Scientific classification
- Kingdom: Plantae
- Clade: Embryophytes
- Clade: Tracheophytes
- Clade: Spermatophytes
- Clade: Angiosperms
- Clade: Monocots
- Order: Asparagales
- Family: Orchidaceae
- Subfamily: Epidendroideae
- Genus: Corallorhiza
- Species: C. ekmanii
- Binomial name: Corallorhiza ekmanii Mansf.

= Corallorhiza ekmanii =

- Genus: Corallorhiza
- Species: ekmanii
- Authority: Mansf.

Species of orchid

Corallorhiza ekmanii is a rare, leafless orchid native only to the island of Hispaniola, where it occurs in both Haiti and the Dominican Republic.

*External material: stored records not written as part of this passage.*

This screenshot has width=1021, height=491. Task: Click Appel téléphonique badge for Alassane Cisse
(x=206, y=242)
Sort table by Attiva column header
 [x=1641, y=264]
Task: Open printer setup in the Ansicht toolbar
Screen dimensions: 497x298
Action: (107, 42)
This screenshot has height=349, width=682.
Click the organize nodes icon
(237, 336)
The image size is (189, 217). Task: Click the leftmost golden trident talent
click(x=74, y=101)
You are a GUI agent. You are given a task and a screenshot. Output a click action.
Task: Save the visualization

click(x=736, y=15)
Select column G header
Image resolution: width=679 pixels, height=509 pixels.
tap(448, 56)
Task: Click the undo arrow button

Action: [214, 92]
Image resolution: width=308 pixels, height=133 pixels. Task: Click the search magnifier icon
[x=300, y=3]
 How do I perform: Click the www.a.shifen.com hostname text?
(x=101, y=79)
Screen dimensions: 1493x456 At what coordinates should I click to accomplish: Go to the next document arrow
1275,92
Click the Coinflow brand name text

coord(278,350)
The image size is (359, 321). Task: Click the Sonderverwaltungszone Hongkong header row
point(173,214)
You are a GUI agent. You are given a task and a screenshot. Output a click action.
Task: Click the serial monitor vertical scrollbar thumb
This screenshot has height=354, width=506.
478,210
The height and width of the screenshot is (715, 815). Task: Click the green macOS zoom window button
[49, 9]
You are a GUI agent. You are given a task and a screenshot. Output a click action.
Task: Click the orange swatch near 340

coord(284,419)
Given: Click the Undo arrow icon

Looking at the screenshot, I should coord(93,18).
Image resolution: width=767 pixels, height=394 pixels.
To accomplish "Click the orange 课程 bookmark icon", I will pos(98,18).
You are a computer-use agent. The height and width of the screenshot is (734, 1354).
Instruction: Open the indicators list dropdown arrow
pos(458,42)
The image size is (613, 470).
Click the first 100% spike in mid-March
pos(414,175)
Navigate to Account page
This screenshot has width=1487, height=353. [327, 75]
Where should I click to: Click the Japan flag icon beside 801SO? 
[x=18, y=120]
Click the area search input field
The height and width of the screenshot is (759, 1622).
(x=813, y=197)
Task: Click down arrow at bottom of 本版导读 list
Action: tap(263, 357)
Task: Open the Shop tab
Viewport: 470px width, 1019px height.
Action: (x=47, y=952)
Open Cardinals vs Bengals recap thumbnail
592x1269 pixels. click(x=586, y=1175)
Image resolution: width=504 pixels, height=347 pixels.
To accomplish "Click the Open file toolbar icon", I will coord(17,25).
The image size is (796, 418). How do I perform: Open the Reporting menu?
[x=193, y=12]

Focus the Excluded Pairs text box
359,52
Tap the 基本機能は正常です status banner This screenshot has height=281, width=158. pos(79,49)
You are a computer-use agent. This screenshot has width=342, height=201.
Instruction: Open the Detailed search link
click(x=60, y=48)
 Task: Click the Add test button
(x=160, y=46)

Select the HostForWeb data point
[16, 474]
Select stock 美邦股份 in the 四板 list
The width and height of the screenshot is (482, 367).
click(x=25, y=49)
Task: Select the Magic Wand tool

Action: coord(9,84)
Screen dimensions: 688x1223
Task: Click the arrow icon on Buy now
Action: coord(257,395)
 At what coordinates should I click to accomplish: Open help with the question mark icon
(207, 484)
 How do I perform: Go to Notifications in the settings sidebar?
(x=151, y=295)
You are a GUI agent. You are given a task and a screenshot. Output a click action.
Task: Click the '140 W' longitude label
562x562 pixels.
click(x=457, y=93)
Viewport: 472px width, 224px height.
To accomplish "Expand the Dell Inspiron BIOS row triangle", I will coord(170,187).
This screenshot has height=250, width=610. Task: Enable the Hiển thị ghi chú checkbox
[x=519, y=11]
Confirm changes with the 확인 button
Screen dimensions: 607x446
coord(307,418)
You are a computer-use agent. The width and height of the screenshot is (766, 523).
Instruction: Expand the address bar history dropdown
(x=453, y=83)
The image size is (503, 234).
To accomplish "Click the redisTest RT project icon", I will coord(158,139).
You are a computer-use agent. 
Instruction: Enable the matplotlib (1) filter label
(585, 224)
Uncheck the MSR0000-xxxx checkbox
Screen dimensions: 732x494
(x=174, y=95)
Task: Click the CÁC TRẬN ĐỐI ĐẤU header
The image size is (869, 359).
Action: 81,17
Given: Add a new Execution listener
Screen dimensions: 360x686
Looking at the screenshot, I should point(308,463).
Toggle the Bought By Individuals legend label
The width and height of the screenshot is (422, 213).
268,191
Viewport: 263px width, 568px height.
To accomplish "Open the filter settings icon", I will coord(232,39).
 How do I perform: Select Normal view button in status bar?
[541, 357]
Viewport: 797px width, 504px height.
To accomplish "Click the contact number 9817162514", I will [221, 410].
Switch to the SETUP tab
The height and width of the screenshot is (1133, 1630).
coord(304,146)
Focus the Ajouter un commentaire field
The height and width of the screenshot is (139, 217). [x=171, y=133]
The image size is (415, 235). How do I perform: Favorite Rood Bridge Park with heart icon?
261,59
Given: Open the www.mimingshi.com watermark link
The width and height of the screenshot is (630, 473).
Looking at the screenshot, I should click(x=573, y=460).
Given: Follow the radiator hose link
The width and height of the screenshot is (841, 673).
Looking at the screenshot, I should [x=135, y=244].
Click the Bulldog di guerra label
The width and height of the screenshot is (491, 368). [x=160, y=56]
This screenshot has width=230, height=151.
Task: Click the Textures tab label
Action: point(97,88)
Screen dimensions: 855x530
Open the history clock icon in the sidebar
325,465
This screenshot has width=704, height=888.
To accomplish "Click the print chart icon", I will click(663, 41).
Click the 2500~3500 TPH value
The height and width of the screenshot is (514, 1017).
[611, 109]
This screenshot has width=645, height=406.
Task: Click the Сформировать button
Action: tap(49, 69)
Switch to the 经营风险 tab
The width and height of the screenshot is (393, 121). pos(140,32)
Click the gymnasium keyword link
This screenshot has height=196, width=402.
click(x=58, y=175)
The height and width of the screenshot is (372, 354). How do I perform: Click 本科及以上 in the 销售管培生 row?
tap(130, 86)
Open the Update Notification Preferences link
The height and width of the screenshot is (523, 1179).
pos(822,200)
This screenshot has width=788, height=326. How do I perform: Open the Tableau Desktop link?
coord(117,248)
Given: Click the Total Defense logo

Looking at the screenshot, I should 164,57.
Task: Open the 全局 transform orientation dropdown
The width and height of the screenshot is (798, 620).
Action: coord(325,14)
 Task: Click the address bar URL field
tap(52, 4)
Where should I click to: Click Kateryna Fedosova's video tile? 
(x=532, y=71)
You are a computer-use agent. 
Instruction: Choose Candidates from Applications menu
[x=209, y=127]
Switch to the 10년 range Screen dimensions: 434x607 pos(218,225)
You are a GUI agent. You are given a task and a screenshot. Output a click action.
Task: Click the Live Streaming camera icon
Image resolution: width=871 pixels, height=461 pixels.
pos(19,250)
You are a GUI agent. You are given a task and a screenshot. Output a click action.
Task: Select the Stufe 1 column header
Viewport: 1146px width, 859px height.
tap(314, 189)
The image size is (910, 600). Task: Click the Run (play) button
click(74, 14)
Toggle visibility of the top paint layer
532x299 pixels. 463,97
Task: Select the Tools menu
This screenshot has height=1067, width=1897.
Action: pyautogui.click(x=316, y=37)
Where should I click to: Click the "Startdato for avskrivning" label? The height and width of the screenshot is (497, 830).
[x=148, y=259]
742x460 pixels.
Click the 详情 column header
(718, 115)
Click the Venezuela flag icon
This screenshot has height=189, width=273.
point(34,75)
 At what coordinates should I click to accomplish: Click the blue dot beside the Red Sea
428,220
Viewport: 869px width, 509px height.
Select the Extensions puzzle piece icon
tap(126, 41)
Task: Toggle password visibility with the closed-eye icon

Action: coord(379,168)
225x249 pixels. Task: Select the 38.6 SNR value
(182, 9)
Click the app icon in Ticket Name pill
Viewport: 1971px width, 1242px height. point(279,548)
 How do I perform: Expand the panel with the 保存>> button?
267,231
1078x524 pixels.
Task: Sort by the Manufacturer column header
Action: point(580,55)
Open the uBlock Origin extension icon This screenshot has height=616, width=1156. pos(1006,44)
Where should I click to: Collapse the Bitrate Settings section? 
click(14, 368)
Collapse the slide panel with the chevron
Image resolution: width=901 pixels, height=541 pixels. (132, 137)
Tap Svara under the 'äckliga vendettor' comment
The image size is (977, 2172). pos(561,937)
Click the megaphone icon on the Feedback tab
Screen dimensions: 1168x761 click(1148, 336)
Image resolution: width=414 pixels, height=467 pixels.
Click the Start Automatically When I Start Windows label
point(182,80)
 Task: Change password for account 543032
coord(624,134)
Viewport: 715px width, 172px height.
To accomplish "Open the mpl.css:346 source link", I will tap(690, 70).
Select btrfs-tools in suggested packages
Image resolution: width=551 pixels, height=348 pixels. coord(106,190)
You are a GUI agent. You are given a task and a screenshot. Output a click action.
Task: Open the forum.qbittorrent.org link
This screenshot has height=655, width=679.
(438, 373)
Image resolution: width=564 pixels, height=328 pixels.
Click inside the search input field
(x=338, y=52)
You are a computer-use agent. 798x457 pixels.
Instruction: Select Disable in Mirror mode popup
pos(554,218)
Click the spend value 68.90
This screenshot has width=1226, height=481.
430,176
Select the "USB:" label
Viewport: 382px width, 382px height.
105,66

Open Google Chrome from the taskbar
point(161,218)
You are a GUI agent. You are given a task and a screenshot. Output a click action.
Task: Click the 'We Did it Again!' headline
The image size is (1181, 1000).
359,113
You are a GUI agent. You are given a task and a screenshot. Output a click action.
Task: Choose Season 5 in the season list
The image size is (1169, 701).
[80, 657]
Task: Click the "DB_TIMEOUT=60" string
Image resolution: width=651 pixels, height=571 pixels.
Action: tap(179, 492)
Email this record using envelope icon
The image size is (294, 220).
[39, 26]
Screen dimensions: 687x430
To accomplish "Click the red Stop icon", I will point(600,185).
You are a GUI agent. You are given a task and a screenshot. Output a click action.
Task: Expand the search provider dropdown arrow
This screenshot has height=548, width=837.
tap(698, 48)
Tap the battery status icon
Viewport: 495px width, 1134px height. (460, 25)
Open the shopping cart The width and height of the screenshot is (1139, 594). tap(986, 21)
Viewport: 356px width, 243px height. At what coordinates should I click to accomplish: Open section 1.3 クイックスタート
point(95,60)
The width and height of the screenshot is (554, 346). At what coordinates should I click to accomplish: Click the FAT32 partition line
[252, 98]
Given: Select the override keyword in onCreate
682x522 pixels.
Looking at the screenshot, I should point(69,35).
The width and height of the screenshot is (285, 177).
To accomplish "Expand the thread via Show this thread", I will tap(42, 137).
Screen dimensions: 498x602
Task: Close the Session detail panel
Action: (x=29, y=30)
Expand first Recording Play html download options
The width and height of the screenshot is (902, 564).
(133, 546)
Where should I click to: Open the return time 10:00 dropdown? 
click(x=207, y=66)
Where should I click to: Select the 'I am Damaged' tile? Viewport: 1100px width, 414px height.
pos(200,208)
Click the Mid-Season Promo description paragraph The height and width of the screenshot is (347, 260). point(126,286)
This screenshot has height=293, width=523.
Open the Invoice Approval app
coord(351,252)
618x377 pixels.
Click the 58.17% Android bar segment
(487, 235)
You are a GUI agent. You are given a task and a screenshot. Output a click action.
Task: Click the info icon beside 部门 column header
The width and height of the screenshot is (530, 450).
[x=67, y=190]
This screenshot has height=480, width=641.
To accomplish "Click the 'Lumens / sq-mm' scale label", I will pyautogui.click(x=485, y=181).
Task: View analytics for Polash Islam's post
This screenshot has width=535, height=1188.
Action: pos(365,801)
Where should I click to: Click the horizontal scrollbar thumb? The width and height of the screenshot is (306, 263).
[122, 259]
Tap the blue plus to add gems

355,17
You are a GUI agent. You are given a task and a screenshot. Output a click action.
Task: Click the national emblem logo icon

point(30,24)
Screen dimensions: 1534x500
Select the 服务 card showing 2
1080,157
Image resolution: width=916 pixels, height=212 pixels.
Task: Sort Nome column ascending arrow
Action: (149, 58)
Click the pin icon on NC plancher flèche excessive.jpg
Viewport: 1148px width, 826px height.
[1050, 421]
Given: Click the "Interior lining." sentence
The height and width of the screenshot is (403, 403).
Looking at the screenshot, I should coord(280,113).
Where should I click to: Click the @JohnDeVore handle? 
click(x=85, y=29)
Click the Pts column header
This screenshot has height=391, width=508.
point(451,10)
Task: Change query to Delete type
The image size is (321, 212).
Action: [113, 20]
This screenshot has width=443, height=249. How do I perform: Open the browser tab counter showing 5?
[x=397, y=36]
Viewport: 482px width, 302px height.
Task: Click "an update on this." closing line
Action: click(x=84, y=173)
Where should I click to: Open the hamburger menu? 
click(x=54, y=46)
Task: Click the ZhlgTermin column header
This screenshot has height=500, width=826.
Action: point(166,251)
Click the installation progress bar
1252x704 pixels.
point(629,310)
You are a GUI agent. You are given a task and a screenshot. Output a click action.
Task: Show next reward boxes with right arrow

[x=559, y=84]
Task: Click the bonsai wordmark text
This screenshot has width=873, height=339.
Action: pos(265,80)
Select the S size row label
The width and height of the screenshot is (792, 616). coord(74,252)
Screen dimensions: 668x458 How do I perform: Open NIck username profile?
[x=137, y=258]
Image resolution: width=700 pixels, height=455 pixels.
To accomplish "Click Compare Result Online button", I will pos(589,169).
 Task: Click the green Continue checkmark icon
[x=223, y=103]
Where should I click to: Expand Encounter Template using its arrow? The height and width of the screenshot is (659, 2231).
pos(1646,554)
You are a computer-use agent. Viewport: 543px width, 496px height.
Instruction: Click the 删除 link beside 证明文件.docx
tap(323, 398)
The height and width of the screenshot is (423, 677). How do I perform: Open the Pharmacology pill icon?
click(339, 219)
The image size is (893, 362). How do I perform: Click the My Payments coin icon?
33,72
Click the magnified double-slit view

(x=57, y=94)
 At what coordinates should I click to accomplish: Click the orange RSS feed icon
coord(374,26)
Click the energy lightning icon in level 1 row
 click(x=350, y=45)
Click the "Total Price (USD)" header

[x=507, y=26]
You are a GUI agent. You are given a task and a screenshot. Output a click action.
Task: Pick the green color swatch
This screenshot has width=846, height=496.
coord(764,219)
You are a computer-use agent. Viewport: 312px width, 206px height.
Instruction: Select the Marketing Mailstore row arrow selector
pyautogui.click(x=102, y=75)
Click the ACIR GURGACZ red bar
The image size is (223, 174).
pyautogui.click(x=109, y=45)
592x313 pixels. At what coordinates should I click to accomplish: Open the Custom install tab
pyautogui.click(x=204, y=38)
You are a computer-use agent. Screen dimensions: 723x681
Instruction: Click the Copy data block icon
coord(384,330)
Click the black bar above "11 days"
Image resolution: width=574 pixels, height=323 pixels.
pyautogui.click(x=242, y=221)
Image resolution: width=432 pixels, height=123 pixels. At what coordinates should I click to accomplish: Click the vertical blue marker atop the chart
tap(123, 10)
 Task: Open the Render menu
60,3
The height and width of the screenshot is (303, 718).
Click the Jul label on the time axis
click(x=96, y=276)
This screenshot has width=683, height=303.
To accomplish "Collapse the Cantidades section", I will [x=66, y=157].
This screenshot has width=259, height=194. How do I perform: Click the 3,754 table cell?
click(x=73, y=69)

It is one of few orchids to have completely abandoned photosynthesis, lacking chlorophyll and depending entirely on subterranean fungal partners for nutrition—a condition known as holomycotrophy. Living concealed beneath dense forest canopy, it remains hidden for most of the year, revealing itself only when it emerges briefly from the leaf litter to flower.

== Distribution ==
C. ekmanii is endemic to the island of Hispaniola, occurring in both the Dominican Republic and Haiti. It can be found in certain high-elevation cloud forests (Hispaniolan moist forests) and pine forests (Hispaniolan pine forests) where undisturbed conditions and rich organic soils support the stable mycorrhizal networks essential to its survival

== Description ==
The plant grows from a branched, coral-like rhizome—a trait that gives its genus, Corallorhiza, its name. From this subterranean network, it sends up a smooth, often bulbous stem sheathed in a few sharp-tipped bracts. Where one might expect leaves, there are instead a few translucent, ovate leaflets—pale ghosts of foliage—dentate and paper-thin. These structures lack any photosynthetic capacity and serve no nutritive function.

Plants produce terminal, upright inflorescence bearing up to a dozen small, resupinate flowers. These are each accompanied by sharply pointed bracts that are shorter than the ovary. Flowering occurs without any foliage—an adaptation made possible by its total reliance on subterranean fungal partners for nutrients.